Seit 1994 bestimmt eine Jury das «Unwort des Jahres» der deutschen Sprache. Christliche «Unwörter» haben durchaus das Potential, es auch in die Auswahl zu schaffen. Über christliche Unwörter hat sich Meinrad Schicker Gedanken gemacht. Warum immer wieder neue Begriffe erfinden, die doch nur Altbekanntes ausdrücken?
«Die Gemeinde muss verortet werden!» - «Wir wollen keine missionarische, sondern eine missionale Bewegung sein!» - «Christsein ist inkarnatorisch!»
Diese und andere Begriffe prägten die Vorträge von Johannes Reimer während der Ministry Conference 2011 der BewegungPlus. Eigentlich verbergen sich hinter diesen neuen Begriffen altbekannte Überzeugungen:
Verortung:
Wenn das Evangelium nicht konkret wird und ganz reale Menschen mit erkennbaren Gesichtern erreicht, erreichen wir niemanden.
Missional:
Wünschen wir uns nicht alle, dass der Auftrag zur Mission und Evangelisation nicht nur gelegentlich mit bestimmten Projekten abgehakt wird, sondern echt zur DNA, zum Wesen unserer Gemeinden wird?
Inkarnation:
Jesus wurde Mensch. So sollen doch auch wir jenen, die wir für Jesus gewinnen wollen, nahe kommen und eine(r) von ihnen werden.
Die Tatsache, dass sich hinter diesen Begriffen nichts umwerfend Neues verbirgt, macht nur etwas sichtbar: Wir tun noch nicht, was wir eigentlich zu wissen meinen! Neue Begriffe für Altbekanntes müssen erst dann nicht mehr erfunden werden, wenn wir leben, was wir zu wissen meinen.

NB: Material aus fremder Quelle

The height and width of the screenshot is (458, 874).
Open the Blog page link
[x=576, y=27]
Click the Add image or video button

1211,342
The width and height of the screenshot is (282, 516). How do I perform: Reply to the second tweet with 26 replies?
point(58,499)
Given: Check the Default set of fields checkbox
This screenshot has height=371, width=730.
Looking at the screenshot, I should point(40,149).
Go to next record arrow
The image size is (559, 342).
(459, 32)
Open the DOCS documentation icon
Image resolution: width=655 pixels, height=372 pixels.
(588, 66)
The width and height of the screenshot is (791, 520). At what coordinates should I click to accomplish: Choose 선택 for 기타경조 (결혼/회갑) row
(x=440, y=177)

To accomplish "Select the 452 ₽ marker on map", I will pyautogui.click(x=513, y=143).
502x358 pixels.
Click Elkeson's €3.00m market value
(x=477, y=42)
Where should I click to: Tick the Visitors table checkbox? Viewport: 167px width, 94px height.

Es geht eigentlich nicht um neue Begriffe und deren Einführung, sondern darum, dass unsere Hände und Füsse von dem bewegt werden, was im Moment nur unseren Kopf zu begeistern vermag.
Persönlich habe ich mich zu fragen begonnen, ob diakonische Projekte und soziale Einzelaktionen oft nur ein Feigenblatt sind: Verdecken sie – vielleicht sogar erfolgreich und gesellschaftlich anerkannt – nur unsere verborgene Liebesunwilligkeit?
Eine warme Mahlzeit oder ein Sprachkurs sind noch nicht Beweis dafür, dass wir uns echt auf diese Menschen einlassen wollen. Betäuben wir mit evangelistischen Projekten und diakonischen Aktionen vielleicht unser schlechtes Gewissen, um nicht in Gefahr zu kommen, wirklich anders leben zu müssen?
«Wir sind ein Geschenk an die Welt!» Was so vollmundig im nationalen Bewegungsleitbild proklamiert wird, bringt mich zum Erröten: Es ist einfacher, von der Welt zu sprechen, als dieser Welt ein konkretes Gesicht zu geben – und den einen oder die eine zu umarmen. Warum braucht es neue Begriffe? Sie fordern heraus, mich dem Anspruch der Liebe zu stellen.
Zum Autor:
Meinrad Schicker ist Pastor der BewegungPlus in Thun, Vorstandsmitglied der BewegungPlus Schweiz und als freikirchlicher Vertreter auch bei den Predigten auf Radio DRS 2 zu hören.